As the days get longer and sunnier, many of us are inspired to do some spring cleaning. I like to take that tradition and apply it to my financial life.
After the tax deadline passes, and everything is fresh in our minds, my husband and I start talking about revisiting our budget. We update our net worth statement. And he usually shreds financial documents we don’t need.
But this spring, what I’m going to do for my financial life is inspired by the struggles I’m having in trying to help my mother, who was critically injured in a fire at her home. As I continue to pull together a financial file for her, I’ve been thinking about some things people should do. In that respect, here are five tips to spring clean your finances:
Put your important papers in a portable fireproof and waterproof safe. Almost all of my mother’s important papers were destroyed in the fire. She kept most of her paperwork in her bedroom, which is where the fire started. The history of who she was financially largely went up in smoke.
Increasingly, most of the financial information you need is accessible online as organizations strive to have customers go paperless. But there are some documents you need to keep handy and safe: your Social Security card, passport, certificates of birth and marriage or divorce documents. In filling out paperwork, certain companies may require originals of many of these documents.

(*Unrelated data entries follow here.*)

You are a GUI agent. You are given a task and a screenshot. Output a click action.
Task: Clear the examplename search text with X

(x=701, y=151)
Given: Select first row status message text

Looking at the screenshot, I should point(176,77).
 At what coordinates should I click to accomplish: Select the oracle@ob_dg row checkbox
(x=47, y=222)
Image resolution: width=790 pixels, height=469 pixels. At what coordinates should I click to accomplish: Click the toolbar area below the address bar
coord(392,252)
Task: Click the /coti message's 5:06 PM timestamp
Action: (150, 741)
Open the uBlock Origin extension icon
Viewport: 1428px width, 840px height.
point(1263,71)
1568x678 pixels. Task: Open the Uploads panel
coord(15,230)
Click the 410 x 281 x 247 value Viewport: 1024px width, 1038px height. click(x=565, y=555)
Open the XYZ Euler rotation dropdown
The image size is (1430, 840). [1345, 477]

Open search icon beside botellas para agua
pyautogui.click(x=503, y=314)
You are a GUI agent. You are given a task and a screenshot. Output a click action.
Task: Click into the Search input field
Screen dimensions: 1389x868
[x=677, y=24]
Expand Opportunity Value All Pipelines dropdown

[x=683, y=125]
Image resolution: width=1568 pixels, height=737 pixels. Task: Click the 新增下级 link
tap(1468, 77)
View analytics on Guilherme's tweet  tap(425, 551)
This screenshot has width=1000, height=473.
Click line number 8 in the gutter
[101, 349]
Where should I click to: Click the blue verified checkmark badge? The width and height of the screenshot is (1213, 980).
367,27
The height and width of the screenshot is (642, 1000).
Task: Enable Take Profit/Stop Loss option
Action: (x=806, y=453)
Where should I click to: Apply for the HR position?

You can spend several hundred dollars for a safe, but I found a few I like ranging in price from about $40 to $60. I want something that’s portable and can be carried in a hurry.
Set up a meeting with the folks who are responsible for taking care of your affairs. Even if you’ve talked in the past, maybe it’s time for a fresher conversation. Don’t just tell them but show them. Point out where you keep your files and your safe, which you’re going to get, right? Also provide a list of the names of important contacts or companies you do business with, such as your insurance agent.
Create a family history folder. You think you know important information about your family, but do you really? You may know their birthdays, but do you know the year they were born? What about the city or town? That’s the information you’ll need to order a birth certificate or fill out important paperwork.
What about marriage and divorce dates? I have two brothers who died but I don’t have death certificates for either of them. Such documents become important if you need to prove survivorship of another loved one.
Review and update beneficiary information. Often we fill out such paperwork when we start a job or open up a policy or account of some sort, but then we don’t take the time to make sure it’s up to date. As a young adult, you may have designated your parents to receive retirement money. But now that you’re married or have children, you likely want to leave money to them instead.
Let’s say you’ve prepared a will and named your spouse and children as recipients of your 401(k) retirement account. However, you never changed the beneficiary information on the accounts. Guess what? The beneficiaries you designate on your retirement accounts will trump your will. Also be careful about naming minor children as beneficiaries. And do you have contingent beneficiaries in case your primary beneficiary dies?
Choose to clean up your financial life. Make a decision this spring to put your past behind you and become a better money manager. Do you know most people are more embarrassed to come clean about their credit card balances and credit scores than their age or weight, according to an online poll by the National Foundation for Credit Counseling?
Find a financial class or workshop that can help fix your finances or strengthen your financial skills.
The NFCC has developed a financial education program called “Sharpen Your Financial Focus.” You can get more information about it by going to sharpentoday.org.
It’s become a ritual for a lot of folks this time of year to spring clean their financial life. Join the movement. It may take a lot of time, but your financial life will be healthier for it.